Was mit dem Beißkopf und in der religion für ordnung gemacht worden.
"Endlich aber zun sachen tat
Fürst Morz und folgt dem weisen rat
Des mantiers, das ich vor genant,
Am Weißenberg sein schüler fand;
Schaft, das durch bitt und ernst da kamen
Des Beißkopfs freund und feind beisamen,
Und ließ ihnen semtlich anzeigen,
Auch zugleich ausfürlich bezeugen,
Das der Elbmarx nicht unrecht sagt,
Wenn er über den Beißkopf klagt.
Man nent unbillig gottes man,
Der gottes wort nicht leiden kan,
Unbillig nenne man alte ler,
Die wider got erfunden wer.
Der quelbrunn selbst ist rein und schon;
Je weiter das wasser fleußt davon,
Je mer es annimt dreck und sand
Von fremden zuflüssen und land.
Also ist gottes wort auch gut,
Wenn man nichts drab oder zutut;[103]
Wenn mans aber nach leng der zeit
Auch meistert und ausdenet weit,
Sein eigen fürwitz henget dran,
Wie denn der Beißkopf hat getan,
So ists nicht alles lauter klar,
Was der gröst hauf achtet für war.
Es ist nicht alles gut und reine,
Das andr odr ich herzlich gut meine.
›Mich dünkt‹, ›ich wen‹, ›ich mein‹, ›ich halt‹
Tut oft der warheit groß gewalt.
Gedeon meint auch got zu eren,
Zu opfern und sein wort zu leren
In dem leibrock, den er gemacht
Vom raub, so war zusamenbracht,
Als er durch götlichen beistand,
Die fremde feind schlug aus dem land.
Wie auch Saul meint, besser zu sein
Der feinde ochsen opfern fein,
Denn sie mit ihrem stall verbrennen;
Got abr wolts nicht für recht erkennen,
Dieweil hierin ein jeder tate,
Was ihm got befolen hatte,
Und sprach: Vergeblich sie mich eren
Mit menschensatzungen und leren. –
Darauf solt man vornemlich sehen,
Was mit der warheit kan bestehen
Und was ein lügen ist und tand,
Das wir vor got nicht bestehn mit schand.

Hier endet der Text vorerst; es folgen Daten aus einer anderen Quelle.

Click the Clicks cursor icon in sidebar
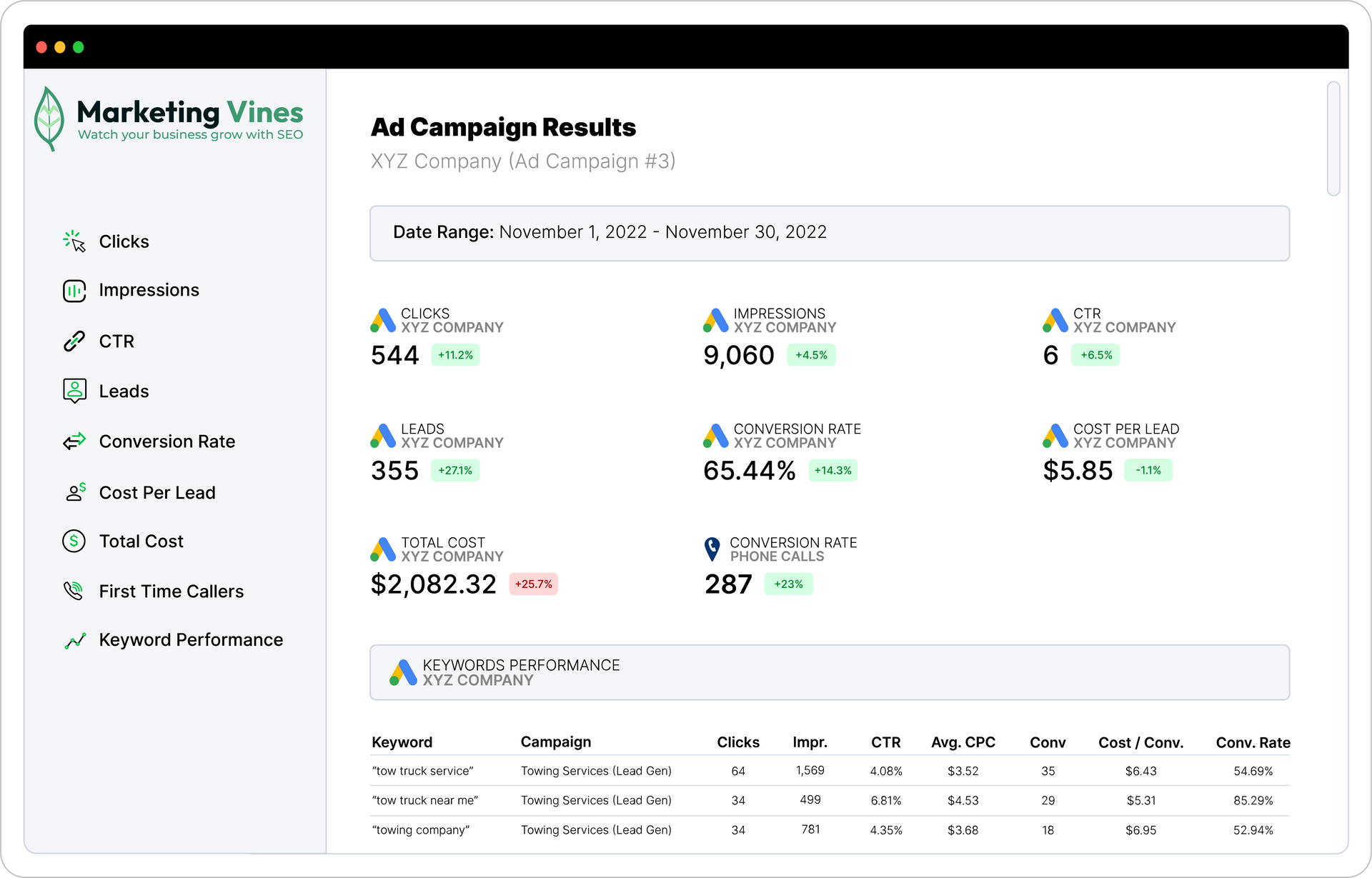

Denn was got ordnet, das ist gut;
Nicht was der aberglaube tut,
Odr was man böslich ist gewont.
Bös gewonheit endlich bös lont.
Wer auch auf gottes wegen gehet,
Der hat ein orden, der bestehet,
Der leßt vom bösen, folgt dem guten,
Solt ihm gleich der kopf drum bluten.
Denn fried on warheit ist ein gift,
Das nichts denn gotteslestrung stift[104]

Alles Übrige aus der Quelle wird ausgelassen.